Inaugural Alchemy Lecture presents four alchemists considering one problem

Alchemy lecture featured image shows a hand holding lights

The Alchemy Lecture, hosted by the Faculty of Liberal Arts & Professional Studies (LA&PS), seeks to harness the spirit of this ancient endeavour to foster new ways of thinking about the most pressing issues of our times.

Christina Sharpe
Christina Sharpe

In its original form, alchemy focused on combining different elements to yield a compound that would inspire change and, in some instances, grant immortality.

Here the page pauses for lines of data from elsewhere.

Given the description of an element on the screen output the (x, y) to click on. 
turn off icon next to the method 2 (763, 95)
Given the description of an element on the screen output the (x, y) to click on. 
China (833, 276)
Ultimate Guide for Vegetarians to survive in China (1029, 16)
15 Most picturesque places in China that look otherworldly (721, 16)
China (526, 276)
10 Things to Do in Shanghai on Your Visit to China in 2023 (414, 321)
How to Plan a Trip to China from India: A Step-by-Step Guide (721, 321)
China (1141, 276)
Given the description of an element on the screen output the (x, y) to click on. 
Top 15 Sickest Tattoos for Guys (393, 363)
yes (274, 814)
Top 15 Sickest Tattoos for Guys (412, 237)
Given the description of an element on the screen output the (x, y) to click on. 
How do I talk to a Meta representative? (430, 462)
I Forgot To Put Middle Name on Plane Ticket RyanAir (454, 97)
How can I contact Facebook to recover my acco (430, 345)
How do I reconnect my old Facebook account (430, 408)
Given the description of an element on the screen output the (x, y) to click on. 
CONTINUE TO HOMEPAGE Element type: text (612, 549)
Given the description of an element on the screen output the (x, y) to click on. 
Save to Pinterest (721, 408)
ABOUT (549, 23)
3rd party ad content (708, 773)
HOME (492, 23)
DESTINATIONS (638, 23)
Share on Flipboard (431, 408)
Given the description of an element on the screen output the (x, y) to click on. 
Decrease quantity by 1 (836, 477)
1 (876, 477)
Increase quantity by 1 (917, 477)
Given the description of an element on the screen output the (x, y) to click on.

The new Alchemy Lecture, which aims to run annually, is hosted by LA&PS and is a multi-vocal model that brings together a constellation of three to four thinkers and practitioners from different disciplines and geographies to think together on the most pressing issues of our times. Spearheaded by the Canada Research Chair in Black Studies in the Humanities and York Professor Christina Sharpe, York University’s new Alchemy Lecture will debut Nov. 10 at 6 p.m.

All are welcome. This is a hybrid event. Registration is now open.

The lecture, titled “Borders, Human Itineraries and All Our Relation,” brings together four alchemists. They are: Dele Adeyemois, Natalie Diaz, Nadia Yala Kisukidi and Rinaldo Walcott.

Adeyemois is an architect and urban theorist conducting a Chase/ Arts and Humanities Research Council-funded PhD at the Centre for Research Architecture at Goldsmiths, University of London. His research intersects Black studies with urban studies to question how the rise of logistics is driving processes of urbanisation. Positioning slavery as the ghost in the machine of logistics, Adeyemois explores how circulations established in transatlantic slavery, at the foundation of modernity, live on in the contemporary production of space.

Diaz was born and raised in the Fort Mojave Indian Village in Needles, California, on the banks of the Colorado River. She is Mojave and an enrolled member of the Gila River Indian Tribe. Her first poetry collection, When My Brother Was an Aztec, was published by Copper Canyon Press. Diaz’s second collection, Postcolonial Love Poem is forthcoming from Graywolf Press in 2020. She is a Macarthur Foundation Fellow, Lannan Literary Fellow and a Native Arts Council Foundation Artist Fellow. Diaz teaches at the Arizona State University Creative Writing MFA program.

Kisukidi was born in Brussels, from a Congolese father and a Franco-Italian mother. She is associate professor in philosophy at Paris 8 Vincennes-Saint-Denis University. She was vice-president of the Collège International de Philosophie (2014-16) and is a member of the editorial committee of Cahiers d’études africaines (EHESS). Kisukidi is specialized in French and Africana philosophy. Her publications include Bergson ou l’humanité créatrice (CNRS, 2013), Dialogues transatlantiques (Anacaona, 2021) co-written with the Brazilian philosopher Djamila Ribeiro, and many articles in philosophy.

Walcott is the director of Women and Gender Studies Institute and an associate professor at the Ontario Institute for Studies in Education, both at University of Toronto. His research is in the area of Black Diaspora Cultural Studies, gender and sexuality. He is the editor of Rude: Contemporary Black Canadian Cultural Criticism (Insomniac, 2000) and is the co-editor with Roy Moodley of Counselling Across and Beyond Cultures: Exploring the Work of Clemment Vontress in Clinical Practice (University of Toronto Press, 2010). Additionally, Walcott is co-editor of No Language Is Neutral: Essays on Dionne Brand in Topia: The Journal of Canadian Cultural Studies. He is also the author Queer Returns: Essays on Multiculturalism, Diaspora and Black Studies (Insomniac Press, 2016) and currently completing The Long Emancipation: Moving Towards Freedom.